Task instructions: Express the items starting at the line containing "Where should I" and ending at the line containing "(1171, 160)" as a two-column CSV with the headers text and answer. Give one row per item, put each value in a single quoted field with line breaks replaced by spaces, and leave the pictures out.

Records:
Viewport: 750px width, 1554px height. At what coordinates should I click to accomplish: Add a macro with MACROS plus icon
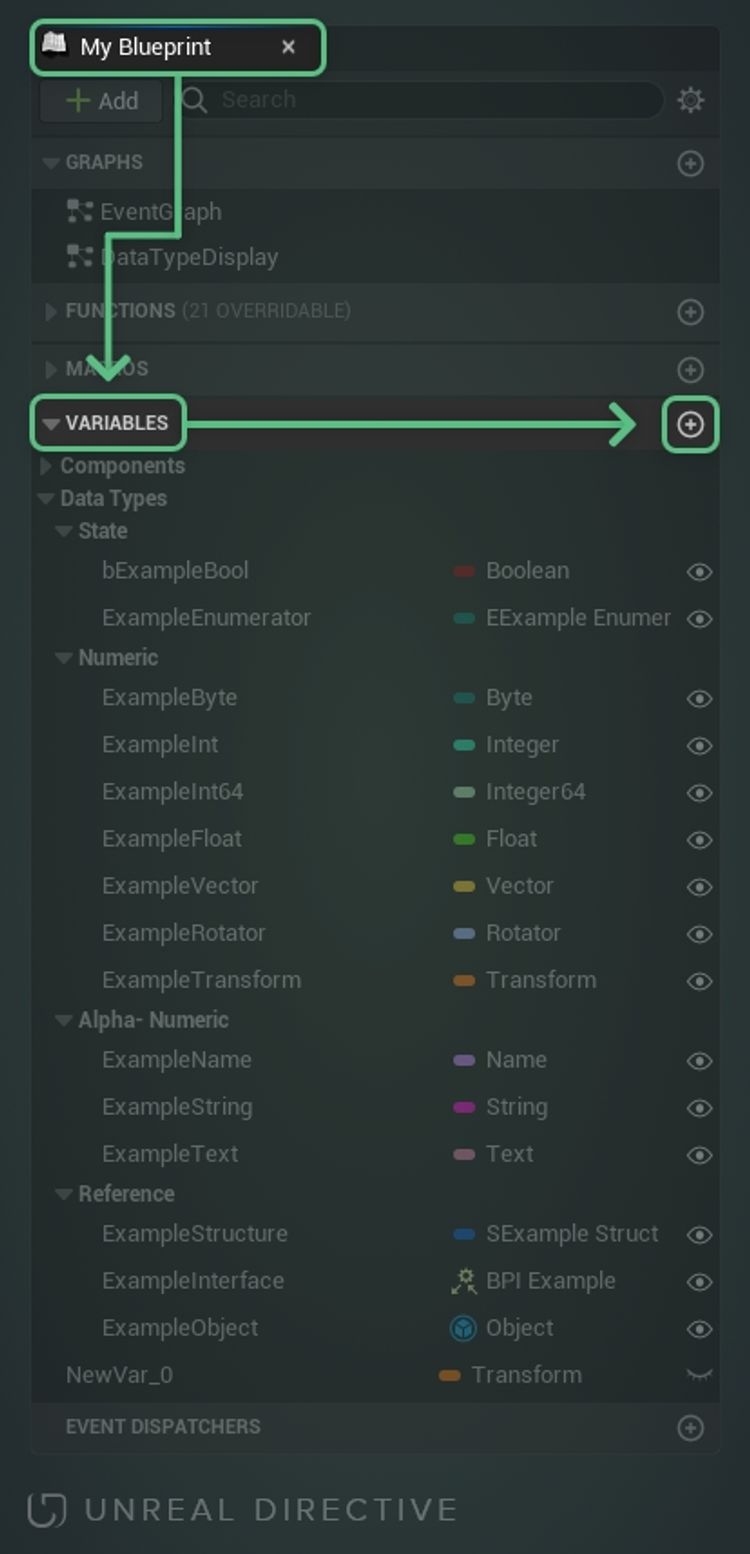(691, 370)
==
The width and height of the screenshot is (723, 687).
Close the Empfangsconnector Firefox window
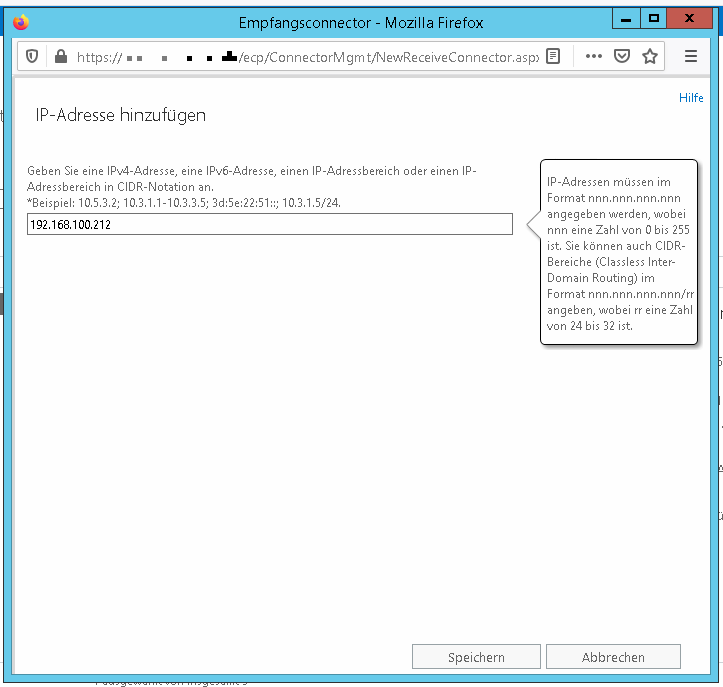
--
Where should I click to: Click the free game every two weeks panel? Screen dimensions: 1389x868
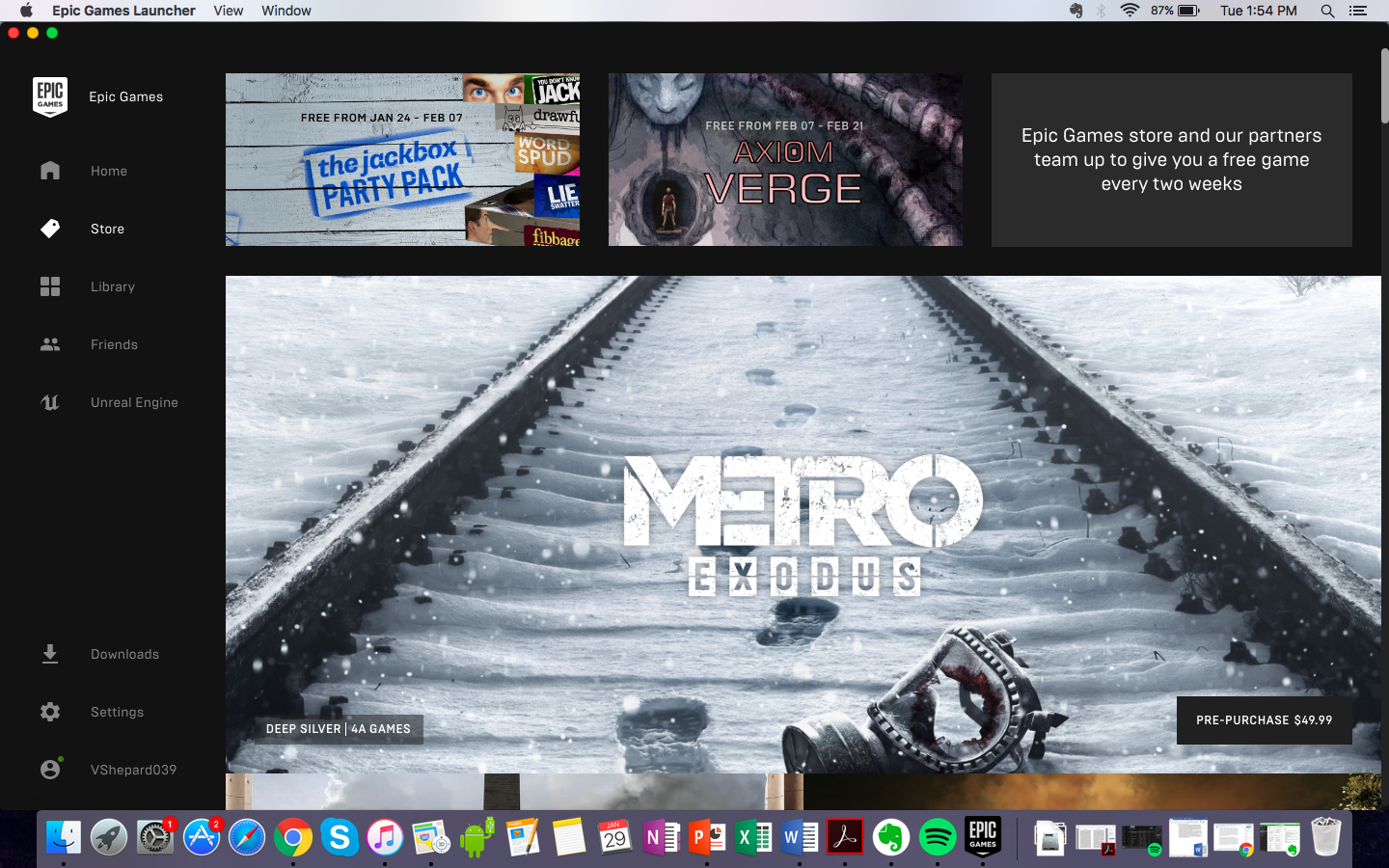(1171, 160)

Correct result:
text,answer
"Where should I click to: Click the free game every two weeks panel? Screen dimensions: 1389x868","(1171, 160)"